> _Makale_:

---------------

Sultan Selim, babasından devraldığı boş hazineyi
ağzına kadar doldurmuştur. Hazinenin kapısını mühürledikten sonra, şöyle
vasiyet etmiştir: "Benim altınla doldurduğum hazineyi, torunlarımdan her
kim doldurabilirse kendi mührü ile mühürlesin, aksi halde Hazine-i Hümayun
benim mührümle mühürlensin." Bu vasiyet tutulmuş, o tarihten sonra gelen
padişahların hiçbiri hazineyi dolduramadığından, hazinenin kapısı yaklaşık 400
yıl sonra imparatorluk sonuna kadar Yavuz'un mührüyle mühürlenmiştir.

---------------

> _Veri alıntıları_:
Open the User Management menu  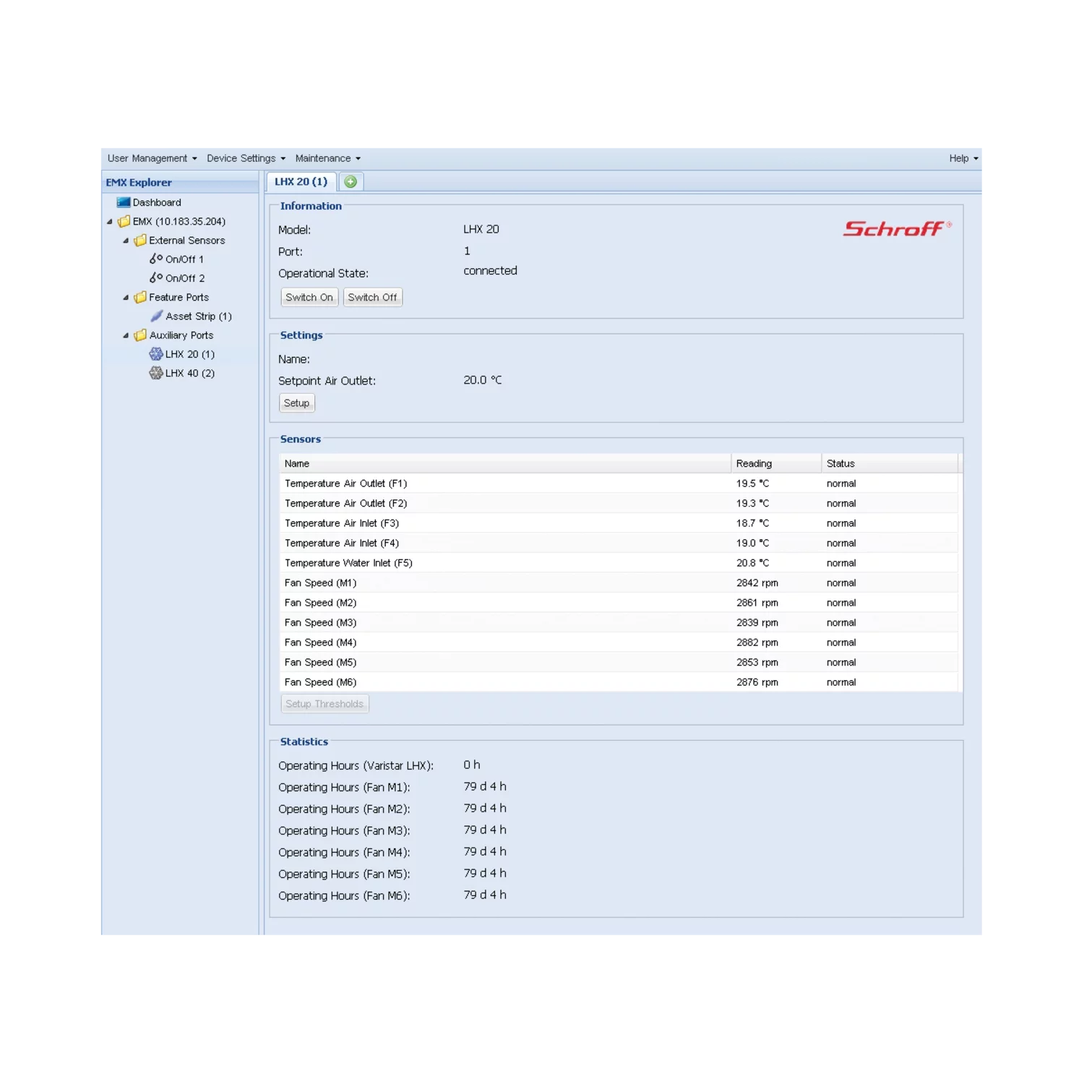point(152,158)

---------------

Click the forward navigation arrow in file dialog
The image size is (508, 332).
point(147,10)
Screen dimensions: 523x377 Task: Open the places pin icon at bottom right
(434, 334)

---------------

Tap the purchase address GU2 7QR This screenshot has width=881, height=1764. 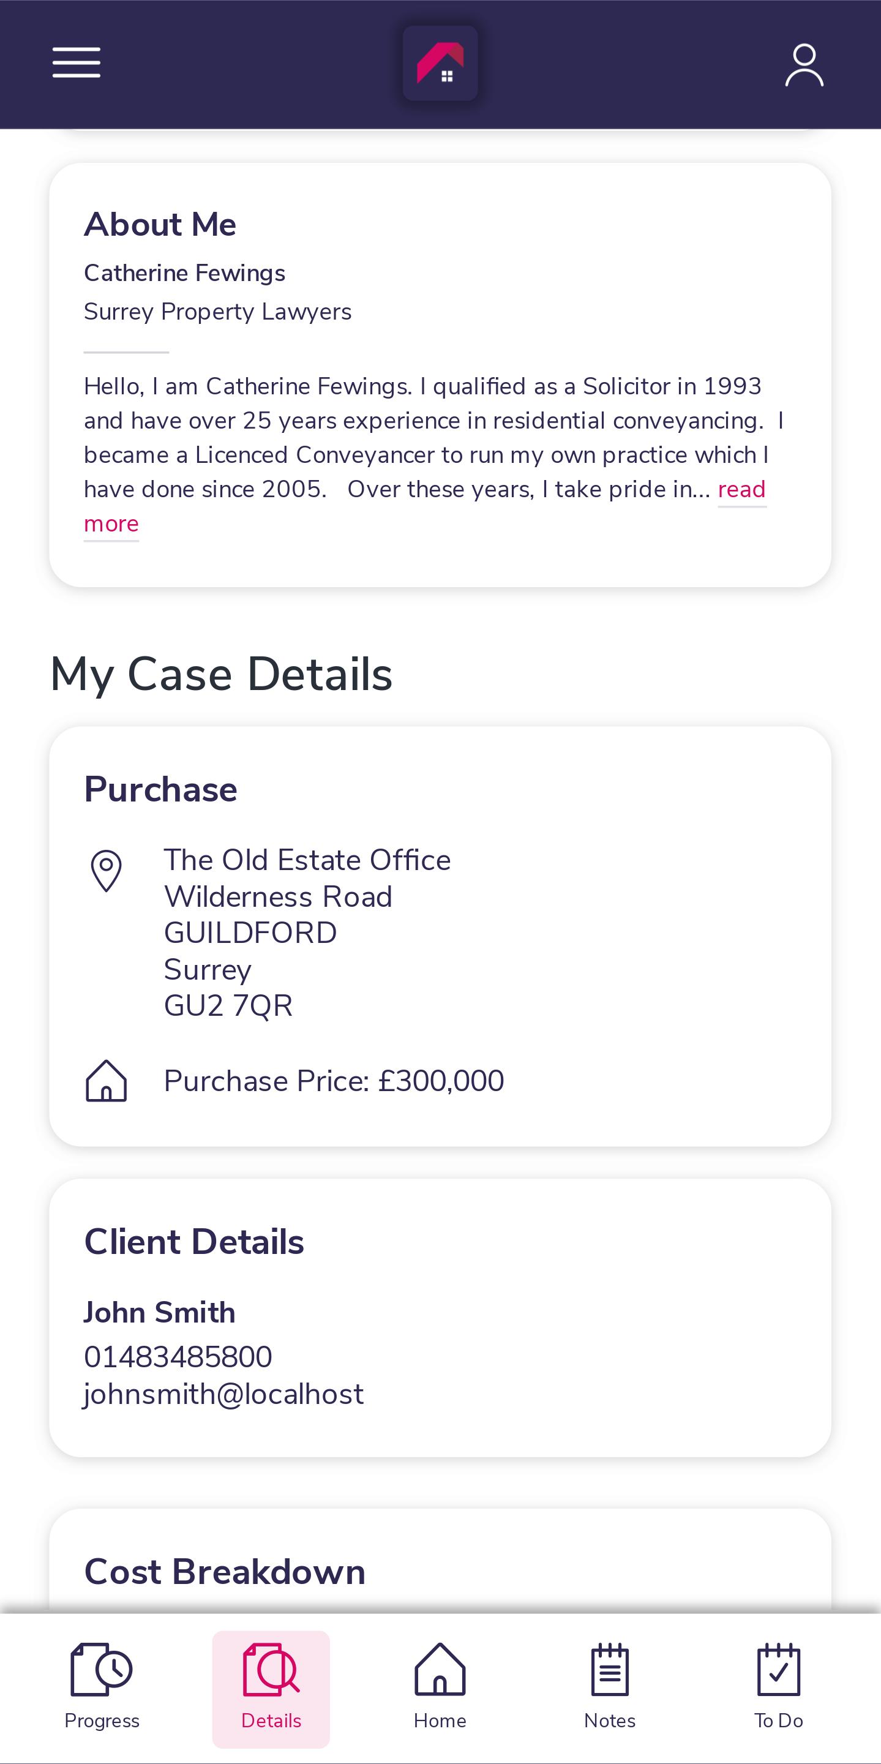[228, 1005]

---------------

> _Verilen görev A_:
Makaleye göre hazinenin kapısı imparatorluğun sonuna kadar kimin mührüyle mühürlenmiştir?
> _Verilen görev B_:
Sultan Selim'in hazinesini anlatan makaleyi kaldığı yerden devam ettirin.

> _Sonuç A_:
Yavuz'un mührüyle.

> _Sonuç B_:
İyi bir şair olan Yavuz Sultan Selimin aşağıdaki
yazdığı şiir, soldan sağa ve yukarıdan aşağıya bölünmüş kelimelerle
okunduğu zaman, anlam bütünlüğü bozulmaz. Bu olay şiir alanında ilk ve tek
örnektir. 1. Selim'in bu şiiri Şah İsmail için yazdığı rivayet olunur.
Sanma şahım/ herkesi sen,/
sadıkhane/ yar olur
Herkesi sen/ dost mu sandın,/ belki ol/ ağyar olur
Sadıkhane/ belki ol/
alemde,/
dildar olur
Yar olur,/ ağyar olur,/
dildar olur,/
serdar olur.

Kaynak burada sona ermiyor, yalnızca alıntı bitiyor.